If the Earth did not have this weird tilt in its axis, we
could have been very different species. But it does, so we have seasons, which
force us to live within specific cycles. It also spins, which not all planets
do, and gives us day and night. The time is given to us as a predictable and
inevitable change. We even add to that by creating an arbitrary date in the
middle of the winter to start over again. Why start each year mid-season? -
Probably, because we want more seasons. We need an opportunity to forget our failings,
and fantasize about the future, about how things now will be different, and how
we will exercise, eat well, and be organized, and even nicer to others. Even
though it is somewhat predictable, we still perceive time as a wave of newness
rushing towards us like at a sea shore. We want to both keep our memories, and yet not
let them dictate every future step. The belief in newness is a way of
archiving, and somehow discounting the past.
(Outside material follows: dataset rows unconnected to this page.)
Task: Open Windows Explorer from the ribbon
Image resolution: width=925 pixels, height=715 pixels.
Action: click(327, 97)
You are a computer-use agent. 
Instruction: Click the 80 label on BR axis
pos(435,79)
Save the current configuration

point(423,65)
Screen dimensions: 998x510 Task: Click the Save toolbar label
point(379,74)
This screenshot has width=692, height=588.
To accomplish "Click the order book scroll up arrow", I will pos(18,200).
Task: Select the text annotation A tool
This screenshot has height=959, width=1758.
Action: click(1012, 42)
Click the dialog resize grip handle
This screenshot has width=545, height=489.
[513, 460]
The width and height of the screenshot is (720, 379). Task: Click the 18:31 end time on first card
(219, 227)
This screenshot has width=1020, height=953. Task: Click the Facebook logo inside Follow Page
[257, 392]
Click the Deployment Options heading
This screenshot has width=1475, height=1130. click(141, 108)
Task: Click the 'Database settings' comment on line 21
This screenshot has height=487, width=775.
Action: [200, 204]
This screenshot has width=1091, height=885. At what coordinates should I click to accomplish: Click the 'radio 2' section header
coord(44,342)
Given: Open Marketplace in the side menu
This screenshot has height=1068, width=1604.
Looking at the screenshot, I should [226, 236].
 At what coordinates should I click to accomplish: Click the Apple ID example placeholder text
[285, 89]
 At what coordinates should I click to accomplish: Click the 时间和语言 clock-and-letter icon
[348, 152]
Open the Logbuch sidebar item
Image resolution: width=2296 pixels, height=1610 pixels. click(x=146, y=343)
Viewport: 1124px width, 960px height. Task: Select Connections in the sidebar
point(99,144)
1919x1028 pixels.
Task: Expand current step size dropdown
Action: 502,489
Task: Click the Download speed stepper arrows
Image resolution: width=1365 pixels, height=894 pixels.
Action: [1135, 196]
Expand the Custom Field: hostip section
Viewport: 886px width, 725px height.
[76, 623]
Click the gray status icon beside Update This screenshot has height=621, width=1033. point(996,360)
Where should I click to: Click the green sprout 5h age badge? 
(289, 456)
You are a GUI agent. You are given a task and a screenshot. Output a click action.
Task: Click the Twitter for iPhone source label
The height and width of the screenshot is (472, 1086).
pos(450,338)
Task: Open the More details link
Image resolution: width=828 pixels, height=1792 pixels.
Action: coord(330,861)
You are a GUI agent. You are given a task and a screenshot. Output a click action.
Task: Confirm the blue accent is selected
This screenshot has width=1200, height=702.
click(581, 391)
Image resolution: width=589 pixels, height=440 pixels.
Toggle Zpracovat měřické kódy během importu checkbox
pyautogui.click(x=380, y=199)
Time is such an interesting thing to think about, because –
can you see? – both hope and possibility come from our relationship with time.
The difference between the past and the future is freaking profound: We cannot
do a thing about the past, but we know it. We can do a lot about the future,
but have no knowledge of it. Things we know – we cannot change; things we can
change – we don’t know. What a bummer of a world; too bad there isn’t any
other. The universe quickly hardens right behind our backs; push and the cement
of completeness will not even budge. And the other end of the universe just
barely appears out of the fog ahead – visible enough to be scary, but not clear
enough to be comforting. What do we do? We chat! We drag the past with us,
portending it is still malleable. We pretend the future is real, and can be
predicted, prepared for, and tamed.
The New Year for me is the crunch of snow under my feet, and
a cold wind stealing my breath when we face each other just the right way. I
was probably four or five, and my mother was taking me to the day care, so
early, it was still dark. I was all bundled up as only children in Siberia are
dressed – almost round, with a scarf over my mouth icy and wet. When I squirm,
- and squirm I must - the lights in snow crystals grow large, large, and huge
before disappearing. My eyelashes are sticky, but it is really warm. There is
no past, and no future; none of that stuff. Yes, one can exist without time,
and without the need to start over. It just does not last long.